The National Museum’s playing its part in maximizing Welsh impact in the rest of America by rolling out a prestigious show, ‘Turner to Cezanne,’ based on the paintings acquired by the Davies sisters of Gregynog. This is on an 18-month journey around four American venues and has been attracting glowing reviews ever since the show debuted at the Columbia Museum of Art in South Carolina. It features 58 paintings, a mix of French works from the nineteenth and twentieth centuries and Old Master paintings by British artists, and is sure to delight the eyes.

With so many elements of culture on display in Washington it’s a shame nobody is piggy-backing on all of the Smithsonian activity and publicity and arranging a series of alternative pop and rock music events, creating the equivalent of the Edinburgh Fringe to the Edinburgh International Festival.
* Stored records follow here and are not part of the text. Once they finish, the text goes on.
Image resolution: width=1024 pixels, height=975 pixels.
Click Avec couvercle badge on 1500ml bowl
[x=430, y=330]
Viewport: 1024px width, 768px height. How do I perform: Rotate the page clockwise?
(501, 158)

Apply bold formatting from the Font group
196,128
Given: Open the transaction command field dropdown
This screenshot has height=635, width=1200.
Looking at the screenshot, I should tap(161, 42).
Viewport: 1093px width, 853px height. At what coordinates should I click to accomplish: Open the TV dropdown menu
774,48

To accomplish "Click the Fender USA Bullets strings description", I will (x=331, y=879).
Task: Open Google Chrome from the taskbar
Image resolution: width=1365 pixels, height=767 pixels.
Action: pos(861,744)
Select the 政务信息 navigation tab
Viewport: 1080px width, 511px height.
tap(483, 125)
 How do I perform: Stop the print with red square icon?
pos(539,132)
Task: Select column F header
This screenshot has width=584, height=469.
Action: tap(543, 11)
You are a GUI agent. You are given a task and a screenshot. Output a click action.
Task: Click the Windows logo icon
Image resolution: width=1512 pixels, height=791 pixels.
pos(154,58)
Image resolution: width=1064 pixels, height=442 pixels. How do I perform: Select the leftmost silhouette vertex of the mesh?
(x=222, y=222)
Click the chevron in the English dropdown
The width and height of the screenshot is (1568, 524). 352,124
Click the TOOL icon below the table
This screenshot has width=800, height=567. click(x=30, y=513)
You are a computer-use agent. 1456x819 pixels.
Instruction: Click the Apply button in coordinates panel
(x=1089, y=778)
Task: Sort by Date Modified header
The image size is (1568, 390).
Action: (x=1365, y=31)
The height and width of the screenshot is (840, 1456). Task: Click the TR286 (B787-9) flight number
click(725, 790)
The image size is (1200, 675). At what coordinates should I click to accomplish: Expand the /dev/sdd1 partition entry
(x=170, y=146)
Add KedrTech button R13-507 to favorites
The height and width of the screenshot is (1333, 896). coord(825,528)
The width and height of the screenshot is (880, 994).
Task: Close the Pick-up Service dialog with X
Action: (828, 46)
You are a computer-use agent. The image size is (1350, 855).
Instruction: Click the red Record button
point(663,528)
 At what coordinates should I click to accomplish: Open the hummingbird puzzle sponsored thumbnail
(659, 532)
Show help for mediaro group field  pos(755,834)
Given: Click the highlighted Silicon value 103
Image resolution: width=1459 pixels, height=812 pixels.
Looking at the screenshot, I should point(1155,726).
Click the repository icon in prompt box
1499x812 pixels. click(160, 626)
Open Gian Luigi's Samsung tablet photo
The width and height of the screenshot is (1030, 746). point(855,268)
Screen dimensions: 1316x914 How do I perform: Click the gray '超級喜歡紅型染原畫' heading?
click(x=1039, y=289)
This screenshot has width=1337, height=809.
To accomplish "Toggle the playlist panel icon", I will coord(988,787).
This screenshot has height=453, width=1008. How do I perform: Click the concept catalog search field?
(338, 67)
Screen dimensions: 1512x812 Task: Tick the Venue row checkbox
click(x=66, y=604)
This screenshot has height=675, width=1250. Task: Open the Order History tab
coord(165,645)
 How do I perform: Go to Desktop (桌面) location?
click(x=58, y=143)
Putting on the Super Furry Animals in the famous 9.30 Club, or even getting the Manics to play an arena gig, would have underlined the breadth and focus on the contemporary end of culture.

There’s one event which possibly in itself sums up where we’re at. It’s a showing of Gideon Koppel’s low-budget film Sleep Furiously, which was filmed over seven months in a Ceredigion village and is now garnering extravagant praise. Sight and Sound magazine described it as a masterpiece, ‘a mutedly gorgeous, moving and deeply poetic work of art’, while the Guardian called it an ‘exquisite and moving meditation.’ This portrait of life in a mid-Wales farming village demonstrates connections to the past, underlines the importance of community and tells a familiar story in a vibrant and engaging way. This confident film seems to summarize aspects of our culture of which we can be impossibly proud, things we can happily show off to a million and more Americans.